Roundtable: Making Research Responsive to Policymakers' Needs: A Roundtable Discussion about Systematic Reviews and Other Approaches to Evidence Synthesis
(Methods and Tools of Analysis)

Saturday, November 10, 2018: 1:30 PM-3:00 PM
Wilson C - Mezz Level (Marriott Wardman Park)

*Names in bold indicate Presenter

Moderators:  Michael E Gluck, AcademyHealth
Speakers:  Naomi Goldstein, Administration for Children and Families, Arlene Bierman, U.S. Agency for Healthcare Research and Quality, Mike Wilson, McMaster University and Howard White, Campbell Collaboration

Systematic reviews have become an important research translation tool for the policymaking process, fueled in part by efforts like the Cochrane and Campbell Collaborations. However, concern that strictly adhering to the methods that assure the rigor and credibility of systematic reviews limits their timeliness, efficiency, and responsiveness to users’ needs have led knowledge brokers to explore new approaches to conducting evidence reviews for policymakers.  In 2015, the Robert Wood Johnson Foundation asked AcademyHealth to develop and test a process for responding quickly to requests for evidence syntheses from policymakers whose work contribute to building a Culture of Health. An environmental scan both inside and outside the United States revealed a wide array of efforts that collectively highlight the challenges and potential solutions to bringing credible evidence to policymakers in a useful format and timeframe. This roundtable will bring together experts involved in conducting evidence reviews and policymakers who use them to explore the challenges posed by such efforts and potential solutions.  Panelists will also span health and social welfare policy and include experts from outside the U.S.

A panelist from the World Health Organization (WHO) will discuss efforts to establish research synthesis capacity in lower and middle-middle income countries to inform policy.  The Deputy Assistant Secretary for Planning, Research, and Evaluation in the federal Administration on Children and Families (Naomi Goldstein, PhD, MPP) will provide her perspective as a consumer of systematic reviews and other types of synthesis. The Deputy Administrator at the Agency for Healthcare Research and Quality will draw on her agency’s efforts to develop new methods to make systematic reviews useful to both policymakers and individuals who lead health care delivery organizations, including through the use of machine learning and other tools that automate parts of the process. The Director of the McMaster University Health Forum’s Rapid Response program will discuss how his group provides quick turnaround research syntheses on health and social welfare topics to policymakers in the province of Ontario.  Dr. Goldstein has confirmed her participation (subject to agency approval).  I have invited each of the other three panelists speakers and am awaiting confirmation that they can participate as of the abstract submission deadline.  If any are not able to participation, I have identified one or two back-ups for each panelist who would provide similar perspectives. For example, a DC-based expert from the Pan American Health Organization would be the alternate for our Geneva-based panelist from WHO. Most of the alternates are located in the DC area, increasing the likelihood they could participate if necessary.

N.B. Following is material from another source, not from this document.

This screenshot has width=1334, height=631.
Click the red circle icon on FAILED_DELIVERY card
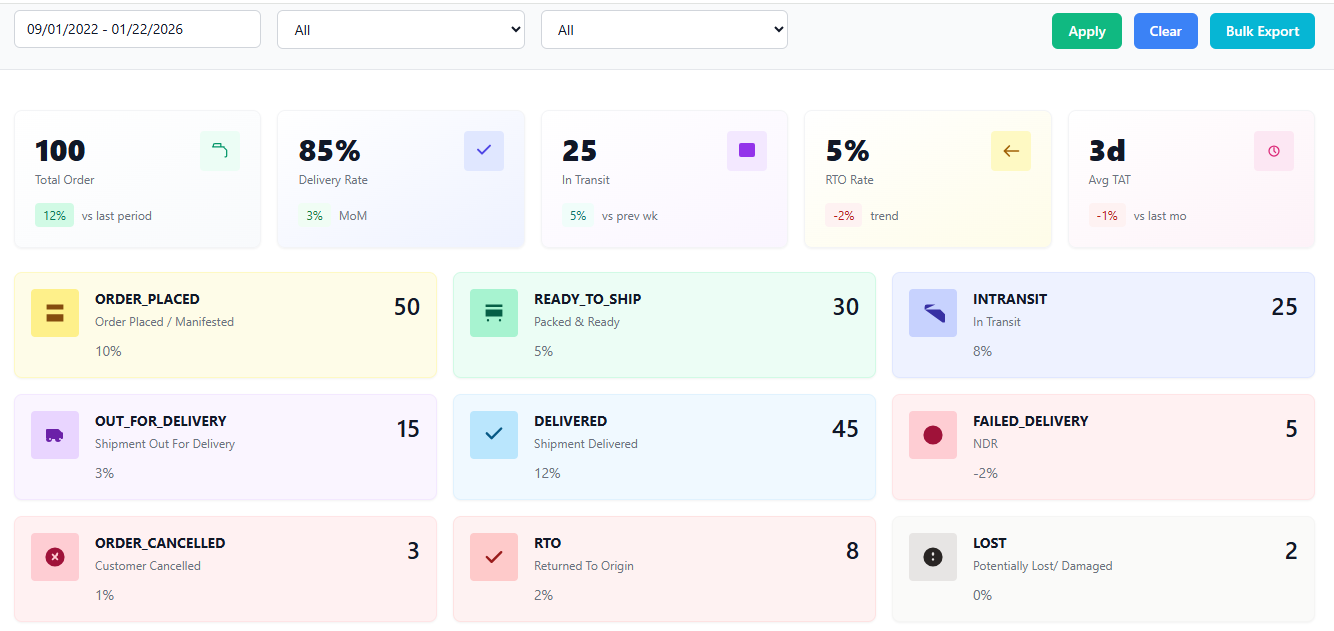pos(932,435)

The moderator will lead a discussion that focuses on (1) the role of research and research synthesis in informing policy; (2) challenges for policymakers seeking to understand bodies of research evidence; (3) the reasons for potential disconnects between policymaker needs and academic approaches to research synthesis; (4) practical tools for and examples of balancing methodological rigor with timeliness and responsiveness.